Saturday, May 30, 2020

#2 - F♯ A♯ ∞


#2
Artist: Godspeed You! Black Emperor
Album: F♯ A♯ ∞
Year of Release: 1997
Label: Kranky

Do you think the end of the world is coming?
No.  So says the preacher man, but I don't go by what he says.

GYBE's debut album is apocalyptic.  So obvious is this statement that it circles back around to being an essential utterance.  The beginning of each proper track on the CD version begins with a depiction of or reference to the end of days.  The electronic hums and the screeching violins and the literal trains emulate the sounds of a proper journey to hell.  The individual movements evoke the fury of a dying society ("The Sad Mafioso" was literally used as the opening to 28 Days Later).   Its identity is remarkably clear and says something original about a well-worn topic while never becoming something cliche or dull.
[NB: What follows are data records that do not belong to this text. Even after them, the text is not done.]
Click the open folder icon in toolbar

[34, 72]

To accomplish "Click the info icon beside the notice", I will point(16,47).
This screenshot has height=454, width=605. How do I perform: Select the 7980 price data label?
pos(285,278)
The car's on fire and there's no driver at the wheel
And the sewers are all muddied with a thousand lonely suicides
And a dark wind blows
The government is corrupt
And we're on so many drugs
With the radio on and the curtains drawn
We're trapped in the belly of this horrible machine
And the machine is bleeding to death
The sun has fallen down
And the billboards are all leering
And the flags are all dead at the top of their poles

I started this countdown as a distraction of sorts from our current apocalypse.  And now another apocalypse has taken its place.  And the end boss of all this still awaits in global warming.  So it's an appropriate time to sink into this album, even as it's more than twenty years old.  Because it's such a singular and bold work (even within GYBE's already peculiar oeuvre), it retains a sense of timelessness unlike anything else on this list.  The spirited waltz in "The Dead Flag Blues (Outro)" would sound as appropriate in an old west saloon as it would in whatever future you care to imagine.
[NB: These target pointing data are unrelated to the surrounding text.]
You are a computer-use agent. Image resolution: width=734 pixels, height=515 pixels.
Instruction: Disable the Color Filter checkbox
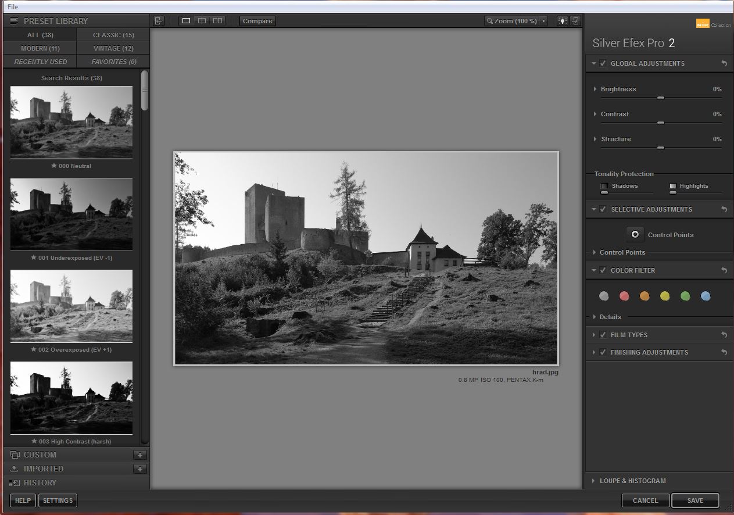603,270
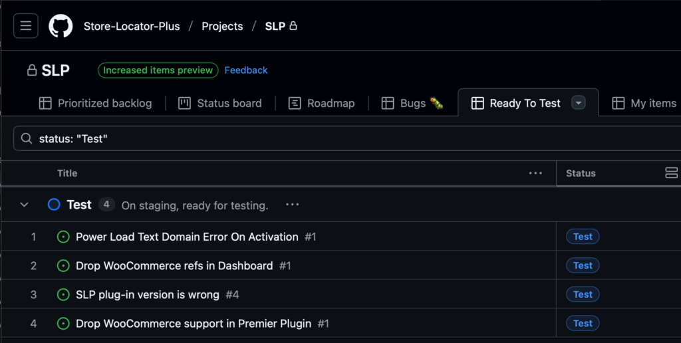This screenshot has width=681, height=343.
Task: Click the open-issue icon for SLP plug-in version row
Action: tap(63, 294)
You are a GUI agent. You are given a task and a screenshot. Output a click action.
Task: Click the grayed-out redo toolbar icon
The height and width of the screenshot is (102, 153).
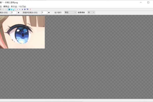click(x=6, y=9)
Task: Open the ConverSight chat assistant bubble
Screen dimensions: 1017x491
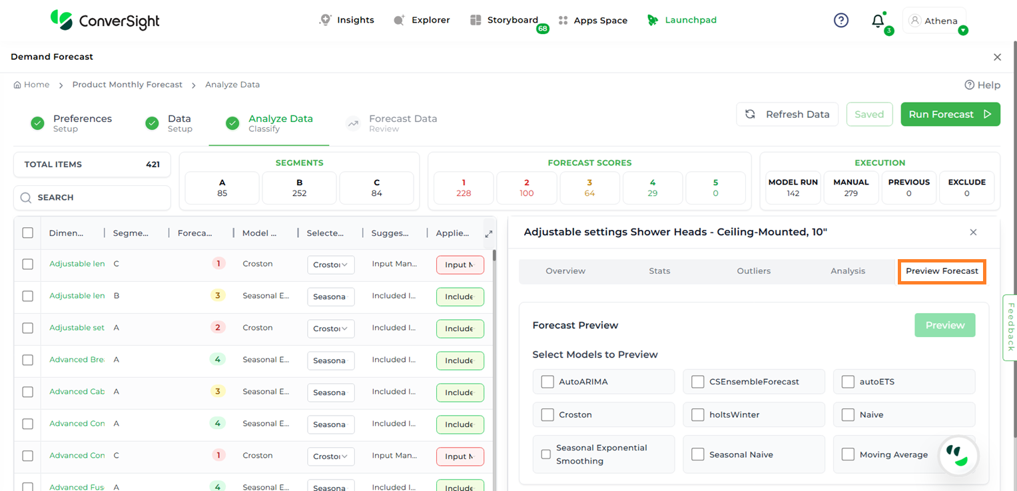Action: click(x=958, y=456)
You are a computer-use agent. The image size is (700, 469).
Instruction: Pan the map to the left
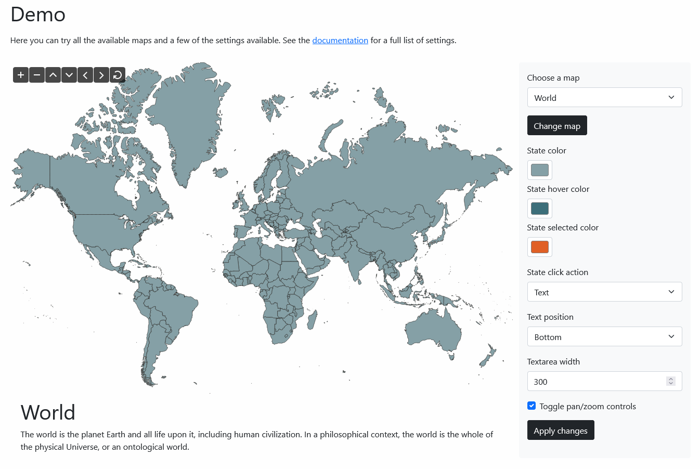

And yet for all the talk of end times this album (and this band) does not despair.  What routinely strikes me upon re-listening are the moments of hope and grace present throughout.  It's not just in the music either.  It's in Efrim Menuck's drawing from the liner notes above.  It's in every live show the band kicks off with "Hope Drone."  And it's in the fact that this record exists at all.  GYBE very clearly does not go by what the preacher man says.

For Montreal art kids in the 1990s, there was no other way. Godspeed’s dark and foreboding sound suggests civilization heading toward collapse, and conjuring such a world wasn’t an act of imagination. They could see it around them. In April 1996, right around the time things were heating up at Hotel2Tango, an article appeared in the International Herald Tribune called “Montreal’s Deep Malaise,” in which reporter Anne Swardsoa described a city on the brink. On the ballot the previous year was a referendum on Quebec’s independence, and it was defeated by less than a single percentage point. Conflict and uncertainty were rife, and many English-speaking Montreal residents fled the city during the campaign. “The city that once was Canada’s financial and cultural center is in serious trouble,” Swardsoa wrote. “Its tax base is eroding, poverty is increasing, roads are deteriorating and, most important, citizens are leaving.”
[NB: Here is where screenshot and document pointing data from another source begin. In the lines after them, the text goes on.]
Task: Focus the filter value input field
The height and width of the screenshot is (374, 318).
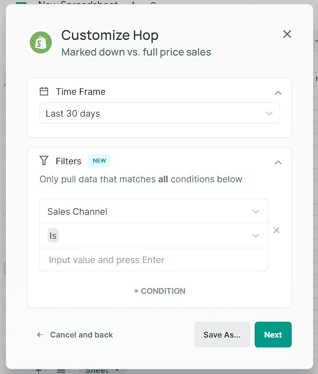Action: click(x=154, y=260)
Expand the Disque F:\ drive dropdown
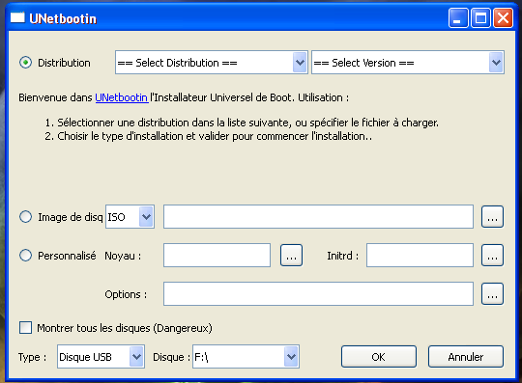Screen dimensions: 522x383 (x=247, y=356)
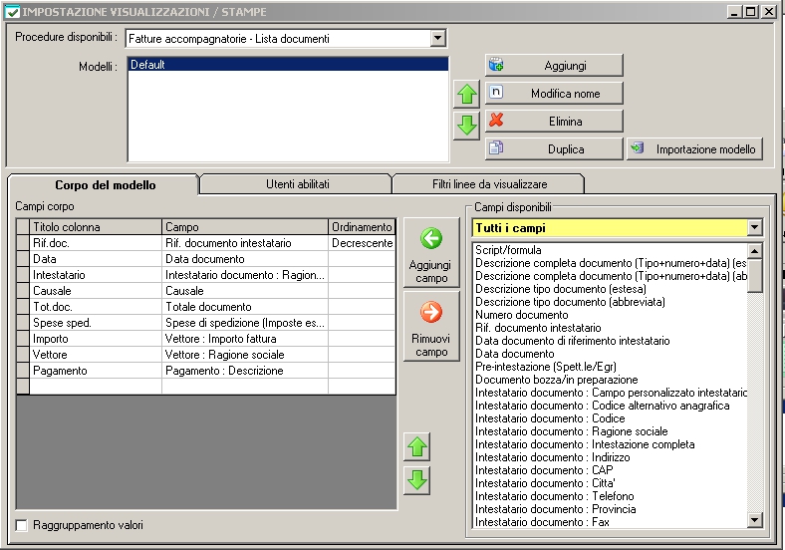Viewport: 785px width, 550px height.
Task: Select the Default model in Modelli list
Action: [x=287, y=65]
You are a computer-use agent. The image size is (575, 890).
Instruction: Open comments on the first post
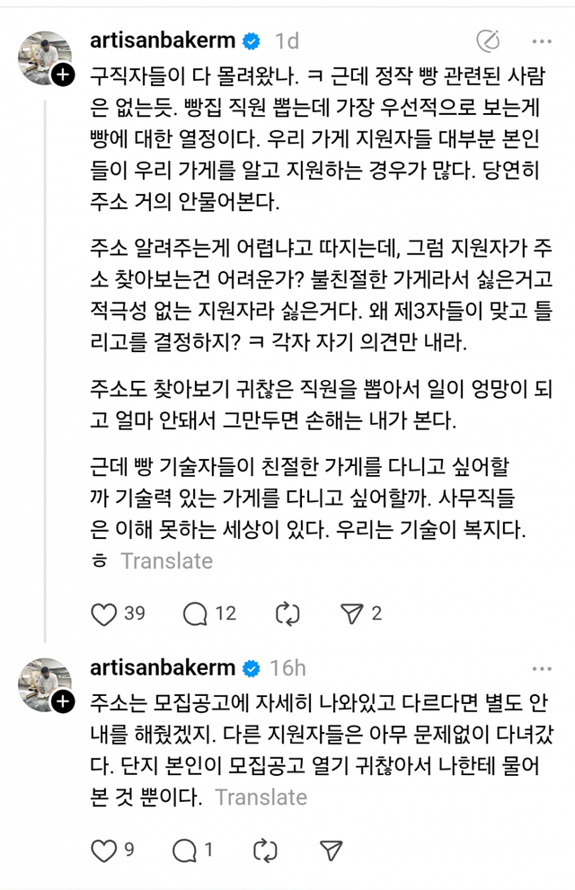pyautogui.click(x=195, y=613)
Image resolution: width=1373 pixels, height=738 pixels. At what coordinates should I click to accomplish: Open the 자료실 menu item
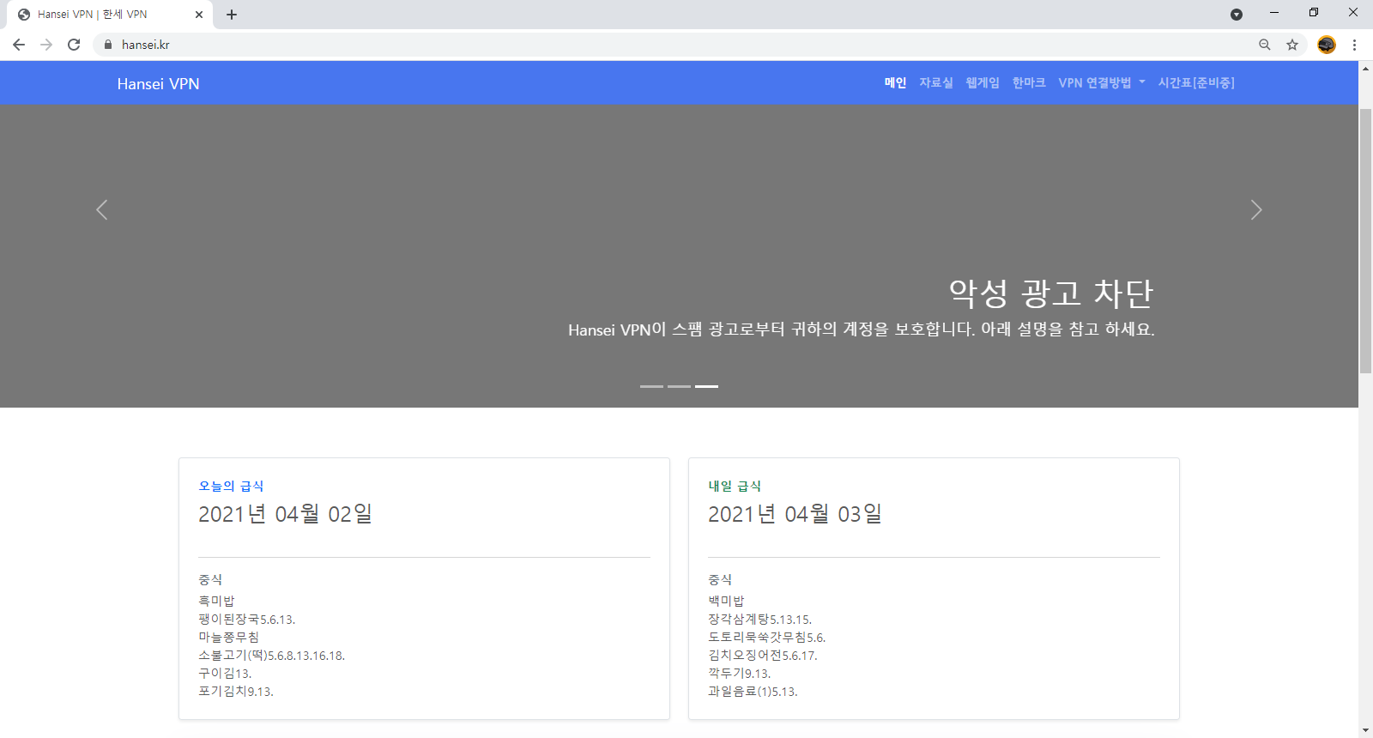[935, 83]
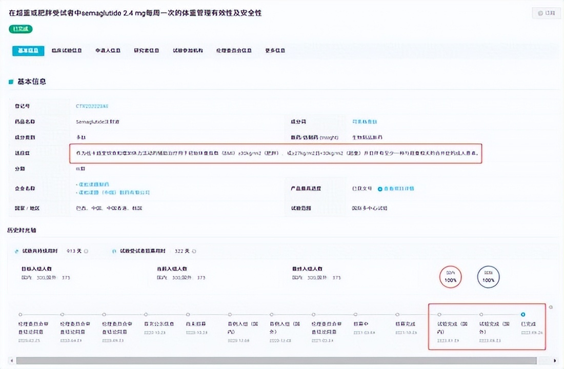564x369 pixels.
Task: Click the help icon beside 试验启动持续周期
Action: click(85, 251)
It seems odd then that one of the seminal works on finding hope in despair comes from the middle of the nineties, one of the few times in recent memory where society seemed functional, at least on the surface.  But this is an extremely American perspective and GYBE is an incredibly Canadian band.  The quote above (from this fantastic review) shines some light on the context surrounding the record's creation.  Even without these specifics, such a worldview speaks to how armageddon is always present.  If not for you, then for someone else.  If not visible, then in the shadows.  And if not imminent, always at least possible.  Given this, how can you not feel a sense of doom all the time?  But how else can you move forward without some semblance of hope for the future?  This album is the contradictory nature of these feelings set to music.


The band accomplishes this in two ways.  One is the sense of urgency that underlies everything.  Songs build toward crescendos, multiple drummers pound away for added effect, industrial sounds dot the landscape, and "Black Helicopter" directly evokes a plague of locusts.  Even though the end product is clearly the result of a deliberate entity, every moment still sounds like it was recorded in one frantic take.  Not coincidentally, the individual movements appear in a different order on the CD than the original vinyl release, as if to say "get it all out while you can, who cares about the order."

The other is a delicate touch that subsequent GYBE releases would never quite match.  The band's entire career is based on an understanding of how to use soft/loud dynamics, but it's never as lived-in as it is here.  The precision of the faded guitars in "Slow Moving Trains," the hush of the band singing the melody in the middle of "The Sad Mafioso," the push and pull of "Dead Metheny."  All of these moments and more feel like they could fall apart immediately but they never do.  It always pushes forward until the final moments where a period of silence precedes the final "hidden" track.  Normally just a gimmick, this silence instead feels deserved and even necessary.  We've all been through a lot and a moment just to sit and reflect on something beautiful is as good of a gift as any.